Die Führposition ist so zu wählen, dass das Pferd möglichst dort Unterstützung erhält, wo es sie benötigt. Dabei muss beachtet werden, wo eine Führpositon verhaltend und wo sie treibend wirkt. Je mehr Handicaps des Pferd hat, desto mehr verschiedene Positionen und Techniken muss der Mensch sich aneignen, um dem Pferd zur Balance zu verhelfen. Ein genaue, kontrollierte Körpersprache ist dabei unabdingbar, das Pferd spiegelt diese. Foto: M. Glahe
- Es geht schon am Boden nicht darum, Lektionen zu erarbeiten, sondern dem Pferd den Inhalt der Lektionen zu erklären. Hier gilt es klug zu wählen: wofür hat mein Pferd eien natürliche Anlage? Worin kann es "glänzen"? Was muss es lernen? Nach diesem Gedanken werden Übungen erarbeitet. Es geht nicht darum, etwas zu können, das in den Augen der Zuschauer gut aussieht, sondern darum, dass es sich für das Pferd gut anfühlt. Es muss zur Erweiterung dr Bewegungskompetenz beitragen und Körperintelligenz schulen. Dazu ist mitunter viel Vorwissen notwendig, dass der Mensch sich aneigenen muss, um für das Pferd sinnvoll von unsinnig zu entscheiden. Uniformität und Vergleichbarkeit haben mit reeller Pferdeausbildung nichts zu tun, die immer das Individuum im Auge haben muss. Jede Art von Kür und Choreographie, die von allen Pferden gleich gekonnt sein muss, ist das genaue Gegenteil dieses so wichtigen Gedankens der Alten Meister.

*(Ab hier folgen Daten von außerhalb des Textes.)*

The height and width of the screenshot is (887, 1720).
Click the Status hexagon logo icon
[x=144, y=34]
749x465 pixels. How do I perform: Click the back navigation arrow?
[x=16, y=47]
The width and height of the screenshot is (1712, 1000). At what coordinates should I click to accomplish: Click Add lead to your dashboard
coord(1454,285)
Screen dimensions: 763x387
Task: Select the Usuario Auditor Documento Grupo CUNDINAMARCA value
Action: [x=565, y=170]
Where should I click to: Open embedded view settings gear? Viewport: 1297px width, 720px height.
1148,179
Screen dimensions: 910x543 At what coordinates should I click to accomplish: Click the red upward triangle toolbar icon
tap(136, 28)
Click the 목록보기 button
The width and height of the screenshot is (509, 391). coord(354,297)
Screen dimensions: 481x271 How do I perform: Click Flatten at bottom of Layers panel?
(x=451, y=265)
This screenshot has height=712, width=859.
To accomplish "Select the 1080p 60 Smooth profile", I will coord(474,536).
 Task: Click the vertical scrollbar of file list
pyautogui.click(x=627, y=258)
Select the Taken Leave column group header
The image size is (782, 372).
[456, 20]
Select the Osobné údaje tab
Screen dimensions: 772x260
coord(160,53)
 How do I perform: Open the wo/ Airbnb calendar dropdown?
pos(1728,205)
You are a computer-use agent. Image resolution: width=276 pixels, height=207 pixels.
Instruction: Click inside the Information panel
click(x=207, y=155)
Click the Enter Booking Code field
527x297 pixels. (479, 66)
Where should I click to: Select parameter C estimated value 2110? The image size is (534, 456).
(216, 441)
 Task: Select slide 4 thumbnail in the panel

" Denn es ist gewiss, wer sich unterstehet, ein Pferd ohne Verstand zu treiben und zu schulen, entweder dasselbe um seine edle Arth und Tapfferkeit bringet oder machet , dass es solche Laster an sich nimmt, so hernach nicht zu verbessern sind ." ( Antoine de la Baume Pluvinel, L´instruction du Roy de monter au cheval, 1628)
Das Ziel der Reitpferdeausbildung schon am Boden: ein PFerd mit Bewegungsfreude , dass seinen Körper für sich selber nutzen kann.